Chrome Web Store now lets developers sell extensions and themes

Chrome Web Store now lets developers sell extensions and themes

Google on Tuesday announced new developer tools and services for the Chrome Web Store, with the aim to help automate the publishing process, and monetise products. The update is focused on easy app, extension and theme management options for developers.

The search giant made the announcement on its Chromium Blog, in a post titled 'New monetization and publishing options in the Chrome Web Store'.

With the changes, developers can now be able to offer packaged apps as free trials. Packaged apps are those apps created by the developer that do not use browser action or page action, and are capable of running offline. Chrome Web Store managed in-app purchases have also been added to packaged apps.

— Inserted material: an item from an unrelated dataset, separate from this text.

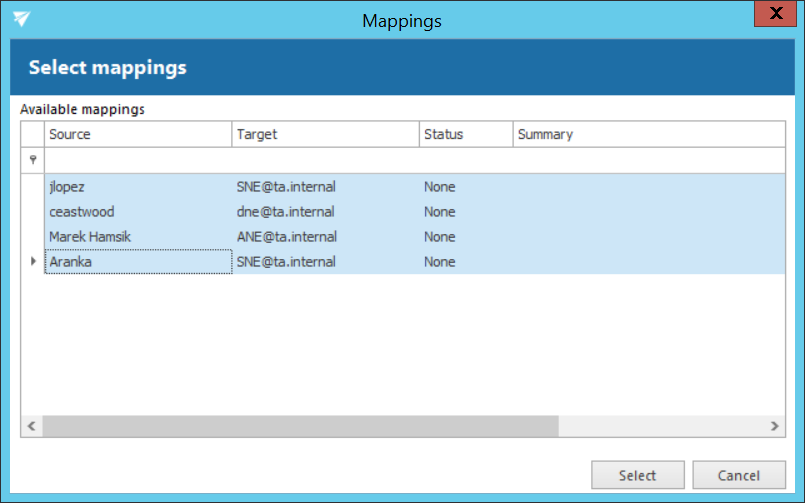
Task: Click the app logo icon in title bar
Action: (21, 19)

The Google Chrome update also brings along the option for the developers to sell their Chrome extensions and themes. While themes can only be paid for up-front, extensions can be offered as free trials, or subscriptions. Also new to extensions is Chrome Web Store managed in-app purchases.


Easy payment options for apps, extensions, and themes have also been included, ditching the old method of using payment tokens for each sale.

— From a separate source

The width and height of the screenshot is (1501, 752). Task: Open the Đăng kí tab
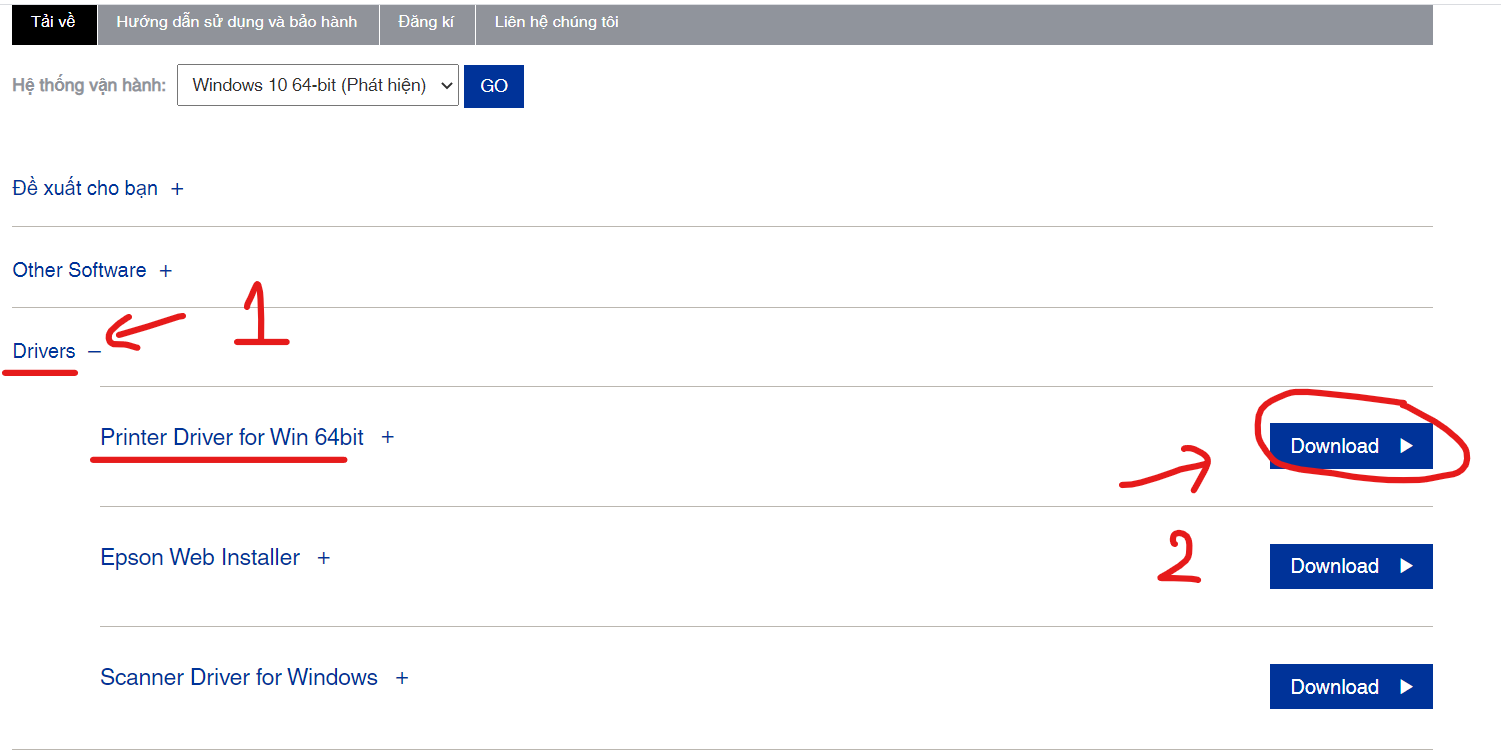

Google has also improved the developer dashboard, where they can now enable or disable products (including in-app products), provide localized descriptions, and set prices for different regions, with the Chrome Web Store managing the licensing.

However, the managing licences of the extensions and themes remain with Google. Additionally, the developers will now be able to "programmatically create, update and publish items in the Web Store" via the newly expanded Chrome Web Store API. Google adds, "If you have an automated build and deployment process, we hope you will be able to use this API to integrate the Web Store publishing flow into your existing process."

Last month, Google announced its partnership with VMWare, a US firm which is known to offer cloud software and virtualisation services, to help users access Windows through Chrome OS. The access to Windows OS is possible through virtualisation software dubbed VMware Horizon DaaS (Desktop as a Service) paired with VMware's Blast HTML5 technology, which will help users manage their Windows desktop, data and other applications through their Chromebooks and Chrome OS machines.